RPC - communication protocol


What is RPC (Remote Procedure Call)? 🤖

RPC is a way for one computer (usually an client application) to ask another (like a blockchain node) to run a specific function — remotely.

⚡ TL;DR: How Computers Talk over the internet

🍽️ Imagine you're at a restaurant — here's how different protocols handle a pizza order, especially in terms of when things happen:

  • Protocol: REST
    You browse the menu and place an order:
    “GET me this pizza.”
    ⏱️ You wait, and the server brings the pizza in the same request-response cycle.

  • Protocol: RPC
    You walk into the kitchen and say:
    “Run make_pizza() with these ingredients.”
    ⏱️ The chef makes it and gives it back to you immediately in the same call.

  • Protocol: gRPC
    You hand over a tightly structured, binary order form:
    “Execute MakePizza() with encoded details.”
    ⏱️ Fast, efficient — ideal for internal kitchen-to-kitchen ops, not for casual diners.

  • Protocol: GraphQL
    You fill out a form:
    “I want a pizza margeritta with only a tomato base and crust.”
    ⏱️ You get exactly what you asked for — no more, no less — in a single response.

  • Protocol: WebSockets
    You sit in the kitchen and keep a channel open:
    “Let me know when the pizza is in the oven, done, or eaten.”
    ⏱️ The chef pushes updates to you in real time, whenever something happens — no need to ask again.

  • Protocol: Pub/Sub
    You leave a number at the counter:
    “Text me when the pizza is out of the oven.”
    ⏱️ You leave. When the event happens, the kitchen sends a notification — one-way, event-based.

📊 RPC vs REST at a glance

| Feature | RPC (Remote Procedure Call) | REST (Representational State Transfer) | |----------------|-----------------------------------------------|-----------------------------------------------| | Style | Action-based (“do this thing”) | Resource-based (“get this object”) | | Focus | Call methods/functions | Access and manipulate resources | | Common Use | Blockchain APIs (Solana, Ethereum), microservices | Web APIs (Twitter, GitHub, etc.) | | Example Call | eth_getBalance("0x123...") | GET /users/123/balance | | Transport | JSON over HTTP | JSON/XML over HTTP | | HTTP Method | Always POST | GET, POST, PUT, etc. | | Endpoint | Single endpoint (e.g. /) | Multiple endpoints (/users, /posts) | | Payload | method + params in JSON-RPC format | Resource-based JSON | | Routing | Based on method field in payload | Based on HTTP verb and URL |

🚀 So what is RPC in practice?

In the context of web3 (like Solana), RPC calls are just HTTP POST requests with a JSON-RPC formated payload.

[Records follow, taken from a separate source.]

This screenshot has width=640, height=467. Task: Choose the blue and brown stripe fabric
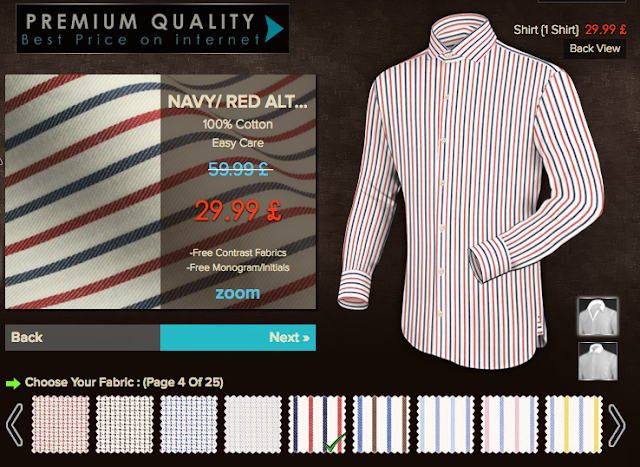coord(381,425)
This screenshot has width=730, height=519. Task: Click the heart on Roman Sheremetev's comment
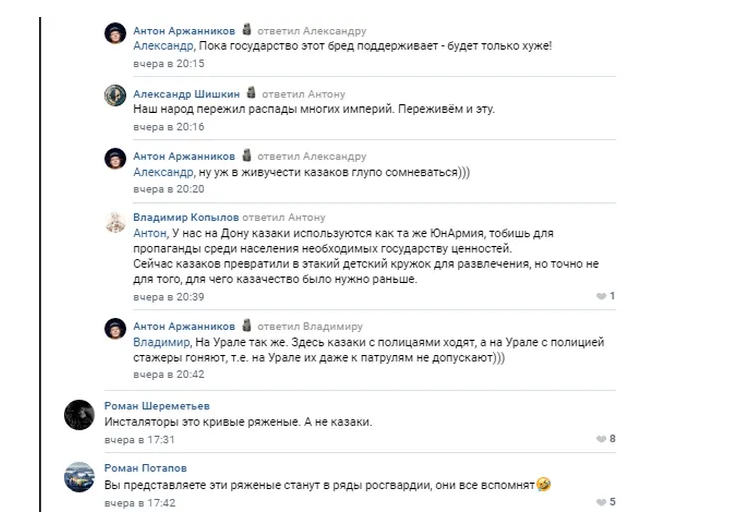point(600,439)
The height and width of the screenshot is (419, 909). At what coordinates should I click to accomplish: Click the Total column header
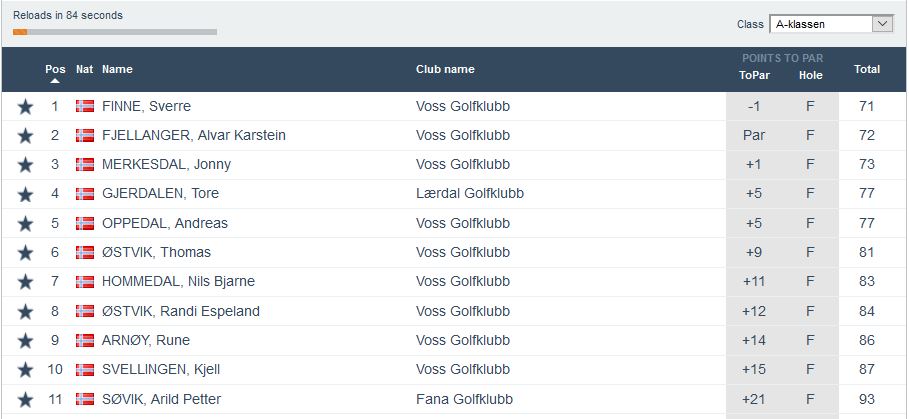867,69
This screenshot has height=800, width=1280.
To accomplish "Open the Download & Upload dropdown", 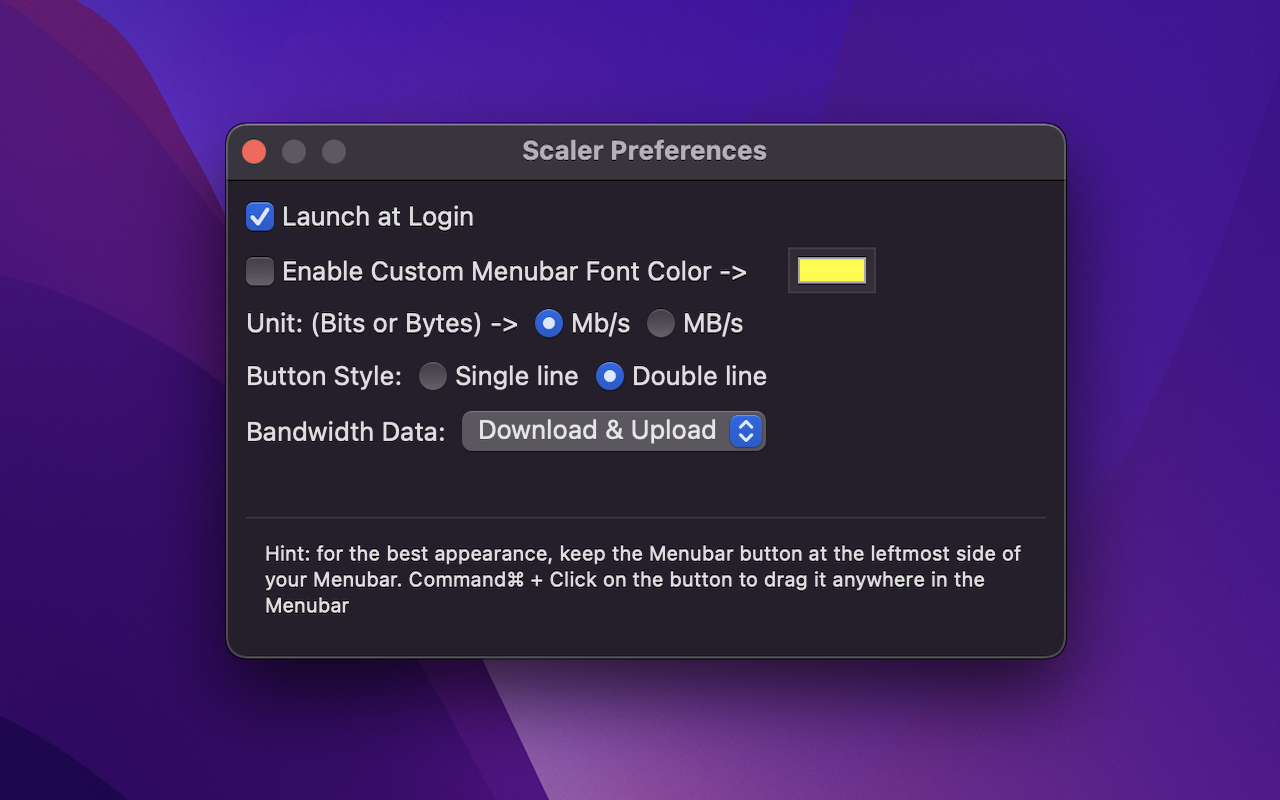I will [x=613, y=430].
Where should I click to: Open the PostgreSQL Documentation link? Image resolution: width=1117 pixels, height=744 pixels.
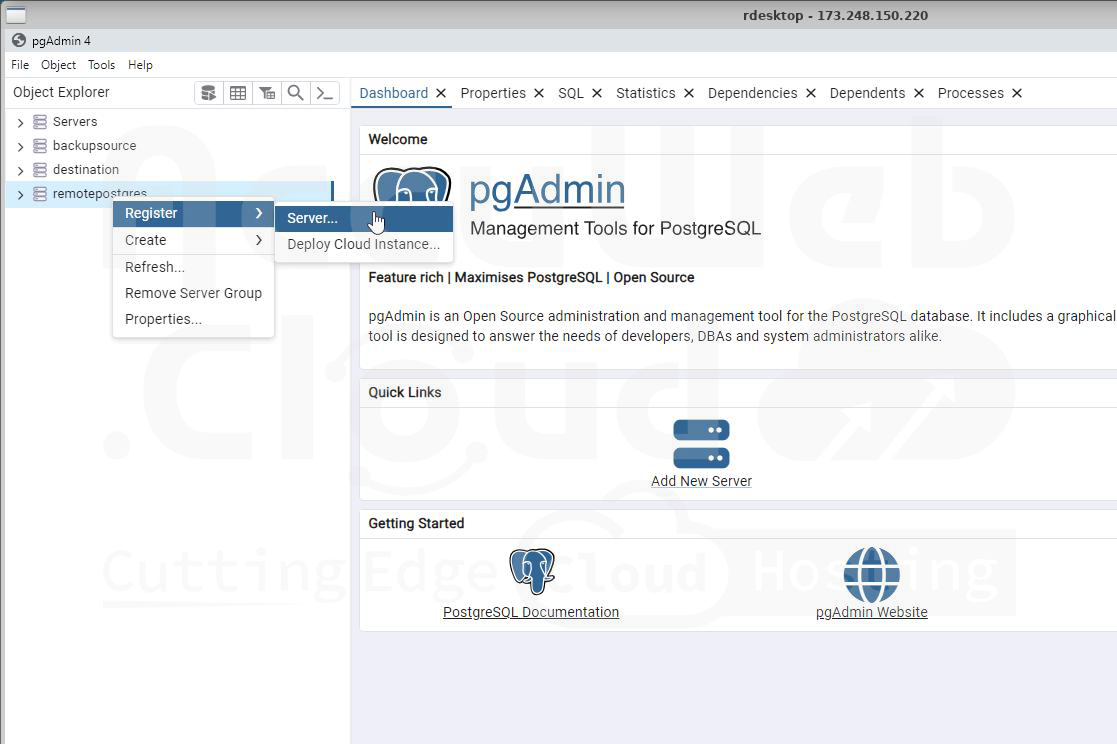(531, 612)
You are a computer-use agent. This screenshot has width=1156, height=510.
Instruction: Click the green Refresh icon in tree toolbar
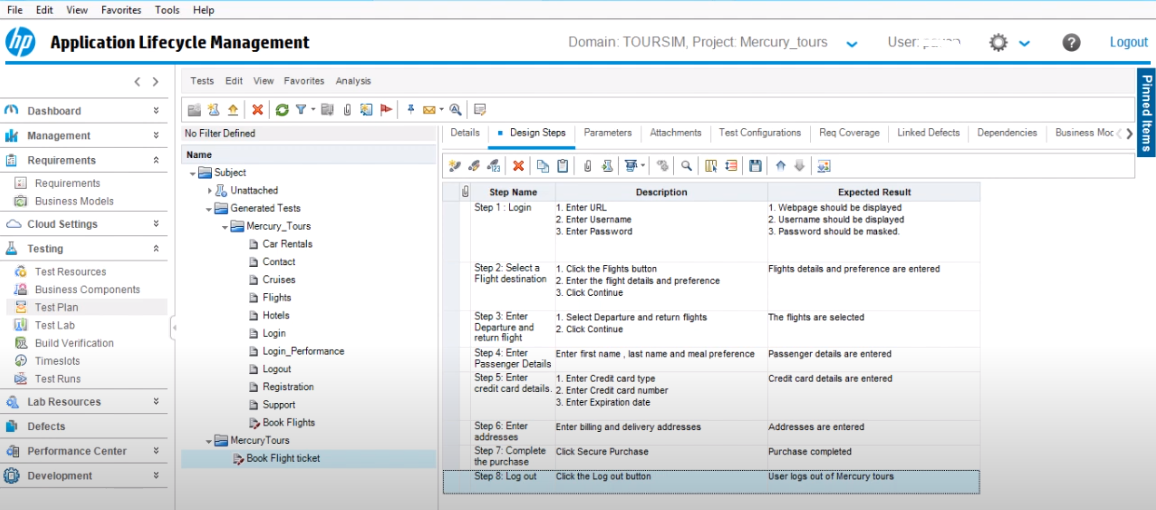(282, 110)
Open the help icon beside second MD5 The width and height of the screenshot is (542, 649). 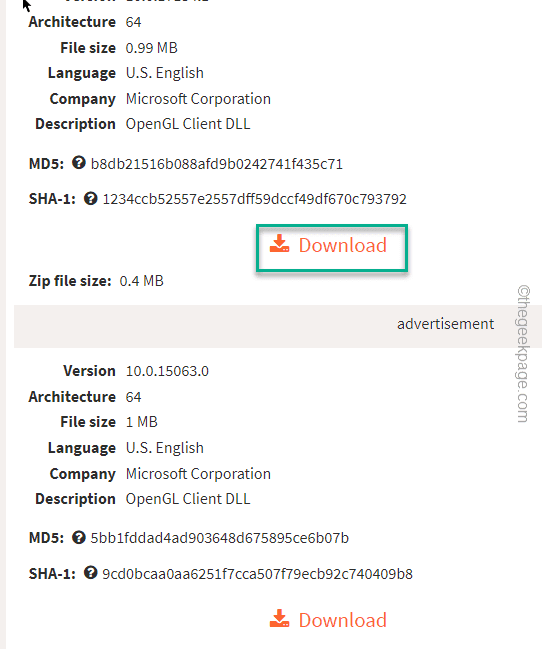pyautogui.click(x=79, y=537)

You're not calling a URL like /getBalance — you're sending a JSON body that says:

"Hey, run the getBalance method with these parameters."

💻 Example: Get wallet balance using @solana/web3.js.

An client application would write say:

import { Connection, PublicKey } from "@solana/web3.js";

const connection = new Connection("https://api.mainnet-beta.solana.com");
const pubkey = new PublicKey("PublicKeyHere");
const balance = await connection.getBalance(pubkey);

Under the hood, @solana/web3.js is doing something like:

// REQUEST 
fetch("https://api.mainnet-beta.solana.com", {
  method: "POST",
  headers: { "Content-Type": "application/json" },
  body: JSON.stringify({
    jsonrpc: "2.0",
    id: 1,
    method: "getBalance",
    params: ["0xabc123...", "latest"],
  })
});

And the RPC node responds with:

{
  "jsonrpc": "2.0",
  "result": {
    "context": { "slot": 23012345 },
    "value": 22000000
  },
  "id": 1
}

🧩 Conclusion

RPC is typically how a client application communicates with a blockchain — and JSON-RPC is simply the format used (based on REST) to structure those requests.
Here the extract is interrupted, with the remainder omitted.